**Work to be completed**
Among the entries below, please repeat exactly and only the lines from the line containing "Instruction: Open Memory" to the line containing "Screen dimensions: 508x373", both lines included.

[Stored data]
=== Begin Enclosure ===

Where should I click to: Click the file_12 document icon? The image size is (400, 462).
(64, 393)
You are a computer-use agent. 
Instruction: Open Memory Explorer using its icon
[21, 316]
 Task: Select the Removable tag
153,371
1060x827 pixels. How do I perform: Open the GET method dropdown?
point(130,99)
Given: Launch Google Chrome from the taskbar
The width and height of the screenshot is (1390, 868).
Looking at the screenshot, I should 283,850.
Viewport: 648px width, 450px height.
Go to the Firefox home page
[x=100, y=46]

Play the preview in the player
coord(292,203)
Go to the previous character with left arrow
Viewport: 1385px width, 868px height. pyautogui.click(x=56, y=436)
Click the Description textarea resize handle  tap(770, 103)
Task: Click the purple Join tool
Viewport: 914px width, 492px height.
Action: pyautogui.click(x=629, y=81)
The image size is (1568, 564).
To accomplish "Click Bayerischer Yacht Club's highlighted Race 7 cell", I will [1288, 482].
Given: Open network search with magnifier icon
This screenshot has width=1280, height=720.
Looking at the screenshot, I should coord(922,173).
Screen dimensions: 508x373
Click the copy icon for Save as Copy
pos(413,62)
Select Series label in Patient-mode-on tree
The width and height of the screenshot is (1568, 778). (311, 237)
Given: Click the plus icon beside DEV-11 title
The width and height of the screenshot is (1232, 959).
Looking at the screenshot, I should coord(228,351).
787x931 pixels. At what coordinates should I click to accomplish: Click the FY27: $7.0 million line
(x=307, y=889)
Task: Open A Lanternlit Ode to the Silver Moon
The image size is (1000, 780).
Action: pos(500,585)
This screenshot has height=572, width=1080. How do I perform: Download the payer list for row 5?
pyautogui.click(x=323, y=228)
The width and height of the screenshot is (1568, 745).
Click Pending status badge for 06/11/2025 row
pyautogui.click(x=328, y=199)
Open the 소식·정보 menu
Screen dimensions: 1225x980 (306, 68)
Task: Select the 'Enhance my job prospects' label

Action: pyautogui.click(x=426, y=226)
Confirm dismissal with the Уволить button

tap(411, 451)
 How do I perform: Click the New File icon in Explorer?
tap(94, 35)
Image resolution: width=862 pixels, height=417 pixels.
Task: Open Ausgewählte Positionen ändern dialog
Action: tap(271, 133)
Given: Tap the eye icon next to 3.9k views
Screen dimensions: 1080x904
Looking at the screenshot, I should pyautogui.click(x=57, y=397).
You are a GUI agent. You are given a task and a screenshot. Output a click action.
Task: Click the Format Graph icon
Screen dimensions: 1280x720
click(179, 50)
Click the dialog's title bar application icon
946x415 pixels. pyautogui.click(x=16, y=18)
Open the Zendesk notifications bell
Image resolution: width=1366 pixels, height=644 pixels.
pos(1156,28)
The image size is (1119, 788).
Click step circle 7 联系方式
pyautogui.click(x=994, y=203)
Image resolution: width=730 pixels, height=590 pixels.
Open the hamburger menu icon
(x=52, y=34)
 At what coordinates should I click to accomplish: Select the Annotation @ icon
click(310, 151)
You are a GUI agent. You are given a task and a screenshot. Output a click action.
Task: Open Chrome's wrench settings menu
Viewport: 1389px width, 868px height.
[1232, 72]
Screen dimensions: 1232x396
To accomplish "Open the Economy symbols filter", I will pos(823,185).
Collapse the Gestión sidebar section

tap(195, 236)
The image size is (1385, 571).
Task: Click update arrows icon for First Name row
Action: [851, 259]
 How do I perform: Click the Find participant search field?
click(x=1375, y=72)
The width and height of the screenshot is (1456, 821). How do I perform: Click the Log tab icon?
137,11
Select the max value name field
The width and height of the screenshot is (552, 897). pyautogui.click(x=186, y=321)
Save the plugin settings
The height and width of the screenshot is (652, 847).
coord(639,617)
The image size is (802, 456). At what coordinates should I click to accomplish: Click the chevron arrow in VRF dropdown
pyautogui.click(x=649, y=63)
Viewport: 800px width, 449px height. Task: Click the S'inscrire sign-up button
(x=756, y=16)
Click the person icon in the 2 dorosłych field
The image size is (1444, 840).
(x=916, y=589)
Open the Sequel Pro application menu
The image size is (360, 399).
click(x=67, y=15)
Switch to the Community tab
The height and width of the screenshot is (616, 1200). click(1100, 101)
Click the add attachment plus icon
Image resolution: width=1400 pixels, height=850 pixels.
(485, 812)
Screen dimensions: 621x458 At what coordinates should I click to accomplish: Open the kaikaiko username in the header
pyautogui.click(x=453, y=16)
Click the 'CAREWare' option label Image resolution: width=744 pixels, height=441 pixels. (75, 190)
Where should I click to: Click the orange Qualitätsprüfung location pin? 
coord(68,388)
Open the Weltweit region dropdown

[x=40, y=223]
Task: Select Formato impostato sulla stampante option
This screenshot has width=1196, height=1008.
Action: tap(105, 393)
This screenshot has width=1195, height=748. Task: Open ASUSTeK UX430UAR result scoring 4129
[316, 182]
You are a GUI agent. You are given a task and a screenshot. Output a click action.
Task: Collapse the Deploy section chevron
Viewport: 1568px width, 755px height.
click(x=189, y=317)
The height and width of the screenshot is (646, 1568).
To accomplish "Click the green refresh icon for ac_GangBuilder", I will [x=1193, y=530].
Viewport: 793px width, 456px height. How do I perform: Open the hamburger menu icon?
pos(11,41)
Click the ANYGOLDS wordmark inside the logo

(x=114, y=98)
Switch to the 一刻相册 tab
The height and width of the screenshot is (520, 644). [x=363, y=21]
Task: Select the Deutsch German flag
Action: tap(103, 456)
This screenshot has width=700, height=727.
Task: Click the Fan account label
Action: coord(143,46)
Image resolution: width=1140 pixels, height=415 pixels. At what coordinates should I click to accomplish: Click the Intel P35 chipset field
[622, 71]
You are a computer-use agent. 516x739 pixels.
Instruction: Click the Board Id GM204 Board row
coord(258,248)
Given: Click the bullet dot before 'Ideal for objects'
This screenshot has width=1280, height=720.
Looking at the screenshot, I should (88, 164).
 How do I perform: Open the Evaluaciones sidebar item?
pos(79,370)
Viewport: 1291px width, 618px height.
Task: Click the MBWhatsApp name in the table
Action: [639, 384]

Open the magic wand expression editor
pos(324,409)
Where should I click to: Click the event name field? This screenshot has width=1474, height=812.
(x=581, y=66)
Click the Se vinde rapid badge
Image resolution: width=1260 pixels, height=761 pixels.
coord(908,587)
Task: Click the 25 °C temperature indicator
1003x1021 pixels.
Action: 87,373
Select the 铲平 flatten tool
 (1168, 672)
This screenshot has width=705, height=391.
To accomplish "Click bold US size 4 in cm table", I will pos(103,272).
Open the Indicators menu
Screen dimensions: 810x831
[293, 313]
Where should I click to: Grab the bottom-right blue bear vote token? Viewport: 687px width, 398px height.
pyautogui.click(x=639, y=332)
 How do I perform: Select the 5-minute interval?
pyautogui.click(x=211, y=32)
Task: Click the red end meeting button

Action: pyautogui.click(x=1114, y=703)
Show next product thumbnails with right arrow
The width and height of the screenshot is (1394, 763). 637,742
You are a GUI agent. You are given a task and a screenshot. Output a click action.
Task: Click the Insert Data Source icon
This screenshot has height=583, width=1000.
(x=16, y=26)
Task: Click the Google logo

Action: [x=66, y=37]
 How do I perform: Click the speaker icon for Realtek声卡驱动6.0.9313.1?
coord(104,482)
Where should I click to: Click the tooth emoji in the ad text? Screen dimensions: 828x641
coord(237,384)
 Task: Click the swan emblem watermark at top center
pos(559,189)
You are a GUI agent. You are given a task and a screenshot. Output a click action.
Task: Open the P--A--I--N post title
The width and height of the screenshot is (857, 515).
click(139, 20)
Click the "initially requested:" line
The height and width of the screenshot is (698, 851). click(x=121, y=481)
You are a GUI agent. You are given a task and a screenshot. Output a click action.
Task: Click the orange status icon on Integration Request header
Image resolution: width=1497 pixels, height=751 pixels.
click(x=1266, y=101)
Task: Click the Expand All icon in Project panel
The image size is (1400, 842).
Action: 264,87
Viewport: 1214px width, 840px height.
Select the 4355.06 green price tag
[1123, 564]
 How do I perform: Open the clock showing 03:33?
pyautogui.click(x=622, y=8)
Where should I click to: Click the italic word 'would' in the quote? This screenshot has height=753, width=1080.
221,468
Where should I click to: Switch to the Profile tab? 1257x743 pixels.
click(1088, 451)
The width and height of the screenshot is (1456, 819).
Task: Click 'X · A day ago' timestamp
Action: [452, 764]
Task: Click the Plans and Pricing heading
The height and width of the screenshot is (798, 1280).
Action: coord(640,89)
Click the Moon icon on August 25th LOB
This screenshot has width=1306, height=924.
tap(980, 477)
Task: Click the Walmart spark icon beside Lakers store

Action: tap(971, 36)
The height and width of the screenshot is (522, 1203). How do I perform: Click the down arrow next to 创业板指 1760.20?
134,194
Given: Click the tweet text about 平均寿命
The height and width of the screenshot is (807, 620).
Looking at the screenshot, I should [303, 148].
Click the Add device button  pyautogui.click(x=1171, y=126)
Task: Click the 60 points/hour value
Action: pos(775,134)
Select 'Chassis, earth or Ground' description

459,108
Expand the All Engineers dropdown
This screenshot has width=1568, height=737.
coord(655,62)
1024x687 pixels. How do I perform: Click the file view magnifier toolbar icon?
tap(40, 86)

=== End Enclosure ===

**Answer space**
Instruction: Open Memory Explorer using its icon
[21, 316]
 Task: Select the Removable tag
153,371
1060x827 pixels. How do I perform: Open the GET method dropdown?
point(130,99)
Given: Launch Google Chrome from the taskbar
The width and height of the screenshot is (1390, 868).
Looking at the screenshot, I should 283,850.
Viewport: 648px width, 450px height.
Go to the Firefox home page
[x=100, y=46]

Play the preview in the player
coord(292,203)
Go to the previous character with left arrow
Viewport: 1385px width, 868px height. pyautogui.click(x=56, y=436)
Click the Description textarea resize handle  tap(770, 103)
Task: Click the purple Join tool
Viewport: 914px width, 492px height.
Action: pyautogui.click(x=629, y=81)
The image size is (1568, 564).
To accomplish "Click Bayerischer Yacht Club's highlighted Race 7 cell", I will [1288, 482].
Given: Open network search with magnifier icon
This screenshot has width=1280, height=720.
Looking at the screenshot, I should coord(922,173).
Screen dimensions: 508x373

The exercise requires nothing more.